The BBC has undermined its credibility by deciding to drop Gary Lineker from hosting Match of the Day as it will be seen as bowing to government pressure, former chief executive Greg Dyke has told the BBC.
Dyke’s comments came after the corporation suspended Lineker on Friday for violating impartiality guidelines by criticizing the government’s asylum policy.
Dyke told BBC Radio 4’s Today programme: “There is a long-established precedent at the BBC which is that if you are an entertainment presenter or a football presenter then you are not bound by the same rules.
“The real problem today is that the BBC has undermined its own credibility by doing this because it appears – there is a perception – that the BBC has bowed to government pressure.
“And when the BBC does that, you have real problems. There will be an opinion that Gary Lineker, a much-loved TV presenter, was taken off the air after government pressure on a particular issue.”
When asked if Lineker’s tweet was acceptable, he said: “We live in a free speech world, so yes. He didn’t broadcast it on the BBC, it was a tweet he made privately.

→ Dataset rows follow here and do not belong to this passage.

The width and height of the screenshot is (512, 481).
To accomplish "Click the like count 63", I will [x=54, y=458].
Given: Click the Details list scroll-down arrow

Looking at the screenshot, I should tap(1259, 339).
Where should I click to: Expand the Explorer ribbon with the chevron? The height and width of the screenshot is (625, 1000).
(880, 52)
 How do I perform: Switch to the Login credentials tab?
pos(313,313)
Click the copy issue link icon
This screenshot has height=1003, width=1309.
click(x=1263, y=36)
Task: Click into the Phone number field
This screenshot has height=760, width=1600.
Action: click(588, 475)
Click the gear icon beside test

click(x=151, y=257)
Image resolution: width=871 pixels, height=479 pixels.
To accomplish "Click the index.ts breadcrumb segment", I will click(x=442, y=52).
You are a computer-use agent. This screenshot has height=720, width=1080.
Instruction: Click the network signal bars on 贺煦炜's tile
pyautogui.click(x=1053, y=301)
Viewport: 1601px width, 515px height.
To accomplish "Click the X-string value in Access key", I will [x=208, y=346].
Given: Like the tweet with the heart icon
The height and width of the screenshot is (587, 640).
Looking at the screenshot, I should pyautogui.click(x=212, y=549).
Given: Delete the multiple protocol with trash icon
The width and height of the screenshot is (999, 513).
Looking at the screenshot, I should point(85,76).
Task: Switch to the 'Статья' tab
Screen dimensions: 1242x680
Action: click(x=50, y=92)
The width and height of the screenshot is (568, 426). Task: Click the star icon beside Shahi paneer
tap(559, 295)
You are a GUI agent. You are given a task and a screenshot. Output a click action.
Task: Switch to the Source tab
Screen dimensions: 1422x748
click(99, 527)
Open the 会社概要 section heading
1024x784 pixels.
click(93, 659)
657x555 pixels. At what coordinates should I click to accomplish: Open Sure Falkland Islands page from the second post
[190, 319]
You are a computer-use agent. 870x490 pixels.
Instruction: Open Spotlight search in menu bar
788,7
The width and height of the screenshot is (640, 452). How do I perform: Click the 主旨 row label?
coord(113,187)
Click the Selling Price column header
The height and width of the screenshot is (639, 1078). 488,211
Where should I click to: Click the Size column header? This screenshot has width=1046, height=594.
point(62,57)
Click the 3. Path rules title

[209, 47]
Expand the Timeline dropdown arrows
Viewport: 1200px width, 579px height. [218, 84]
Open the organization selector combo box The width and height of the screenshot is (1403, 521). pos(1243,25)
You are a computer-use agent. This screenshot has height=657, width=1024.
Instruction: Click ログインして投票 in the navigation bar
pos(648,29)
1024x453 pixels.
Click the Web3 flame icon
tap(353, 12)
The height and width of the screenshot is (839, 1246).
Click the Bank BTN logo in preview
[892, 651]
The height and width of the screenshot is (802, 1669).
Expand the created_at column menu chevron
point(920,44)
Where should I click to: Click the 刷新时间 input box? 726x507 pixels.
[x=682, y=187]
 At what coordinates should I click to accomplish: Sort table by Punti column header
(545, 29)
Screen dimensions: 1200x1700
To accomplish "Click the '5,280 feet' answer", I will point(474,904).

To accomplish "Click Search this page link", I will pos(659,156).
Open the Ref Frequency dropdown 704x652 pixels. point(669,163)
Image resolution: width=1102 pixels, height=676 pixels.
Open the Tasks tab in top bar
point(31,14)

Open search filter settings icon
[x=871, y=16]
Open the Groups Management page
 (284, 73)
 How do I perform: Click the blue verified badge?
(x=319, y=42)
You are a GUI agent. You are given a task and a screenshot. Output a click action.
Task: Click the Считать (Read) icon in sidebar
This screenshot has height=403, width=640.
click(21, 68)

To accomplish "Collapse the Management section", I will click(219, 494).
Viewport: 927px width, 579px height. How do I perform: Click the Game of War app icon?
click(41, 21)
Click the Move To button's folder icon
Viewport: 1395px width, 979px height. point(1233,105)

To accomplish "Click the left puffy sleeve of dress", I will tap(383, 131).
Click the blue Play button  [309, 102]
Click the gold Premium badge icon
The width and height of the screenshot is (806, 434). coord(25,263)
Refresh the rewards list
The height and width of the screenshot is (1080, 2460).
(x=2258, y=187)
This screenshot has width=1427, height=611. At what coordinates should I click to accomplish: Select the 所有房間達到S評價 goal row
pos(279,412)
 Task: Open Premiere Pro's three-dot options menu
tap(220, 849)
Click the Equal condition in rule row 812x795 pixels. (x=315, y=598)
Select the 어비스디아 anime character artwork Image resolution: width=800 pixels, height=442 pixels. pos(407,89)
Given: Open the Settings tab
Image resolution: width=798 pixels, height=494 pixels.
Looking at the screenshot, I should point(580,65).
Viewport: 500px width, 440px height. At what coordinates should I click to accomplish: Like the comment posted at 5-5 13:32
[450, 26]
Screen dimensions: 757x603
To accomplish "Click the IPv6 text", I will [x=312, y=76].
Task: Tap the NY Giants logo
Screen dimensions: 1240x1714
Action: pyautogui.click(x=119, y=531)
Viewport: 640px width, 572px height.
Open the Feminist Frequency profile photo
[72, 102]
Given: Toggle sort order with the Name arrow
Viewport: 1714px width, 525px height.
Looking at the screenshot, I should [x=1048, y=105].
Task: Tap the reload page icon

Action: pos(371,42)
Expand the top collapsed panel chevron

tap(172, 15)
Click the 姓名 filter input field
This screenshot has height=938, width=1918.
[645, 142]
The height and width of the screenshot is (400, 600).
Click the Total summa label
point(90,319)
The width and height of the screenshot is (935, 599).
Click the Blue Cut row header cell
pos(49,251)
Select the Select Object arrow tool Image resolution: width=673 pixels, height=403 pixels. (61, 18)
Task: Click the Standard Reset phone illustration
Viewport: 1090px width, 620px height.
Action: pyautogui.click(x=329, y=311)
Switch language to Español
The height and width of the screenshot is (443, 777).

“I think what the BBC did yesterday was a mistake. And in the years since I left the BBC, I have never publicly criticized the BBC’s management and decisions because I know what a tough job it is and you have to make tough decisions.”
But the corporate precedent was that “news and current affairs employees are expected to be impartial, not the rest,” he said.
“If you start applying news and current affairs rules to everyone who works for the BBC, where will it stop?
“If you thought tonight in the match of the day he would be talking about immigration policy, I understand the BBC’s position, but he’s talking about football.”
He added that “it is quite clear” that Lineker did not intend to give the BBC any assurances about his future conduct and that “therefore, I suspect this is the end of Gary Lineker as the BBC presenter we know”.
Lineker’s suspension came after a tweet on Monday in which he said the government’s plan to effectively bar anyone seeking asylum from entering the UK illegally was expressed in “language not dissimilar to that used by Germany in the 1930s”.
On Friday, it was announced that Lineker would “withdraw” from hosting Match of the Day until an agreement was reached regarding his use of social media.
The decision led to a show of solidarity from Lineker co-hosts Ian Wright and Alan Shearer, who announced they would not be taking part in Saturday’s show. The BBC said in response that the show would be broadcast without a presenter or pundits.
Bristol Rovers, who play Forest Green Rovers in League One on Saturday afternoon, have said their players will not be giving post-match interviews to the BBC.
“We will not speak to the BBC before or after tonight’s game. #Bristol Rovers #We’re standing with Garythe club wrote on Twitter.
Shadow Foreign Minister David Lammy also condemned Lineker’s suspension on Friday night.
“I’m glad a major public broadcaster is cowering from right-wing fanatics,” he said. “Our democracy is made of tougher stuff than that.”
Labor deputy leader Angela Rayner tweeted: “The BBC’s cowardly decision to remove Gary Lineker from the air is an attack on free speech in the face of political pressure from Tory politicians. They should rethink.
Nicola Sturgeon, Scotland’s outgoing First Minister, said as a “strong supporter of public service broadcasting” she wished she could defend the BBC but the decision was indefensible.
“It challenges free speech in the face of political pressure – and it always seems to give in to pressure from the right,” she said.
Also speaking to the BBC, Patience Wheatcroft, a former editor of the Sunday Telegraph, said the corporation had not followed its impartiality guidelines fairly.
Citing the case of Alan Sugar, who hosts the BBC’s The Apprentice but who backed the Conservatives in the 2019 election, she said: “Guidelines only work if they are applied across all areas within the guidelines. And apparently the BBC failed on that.
She said the BBC should “work very closely with both sides [of politics] come up with a policy that will then be applied in all areas.”
Speaking on her talk show on TalkTV, former culture secretary Nadine Dorries defended the move.
“People who pay Gary Lineker’s salary pay royalties, and not everyone agrees with Gary Lineker,” she said.
“I think the BBC has a duty to use Gary Lineker as a line in the sand to say, ‘You can’t do this. If you work for the BBC, you have a duty when speaking in public… to keep that element of impartiality.”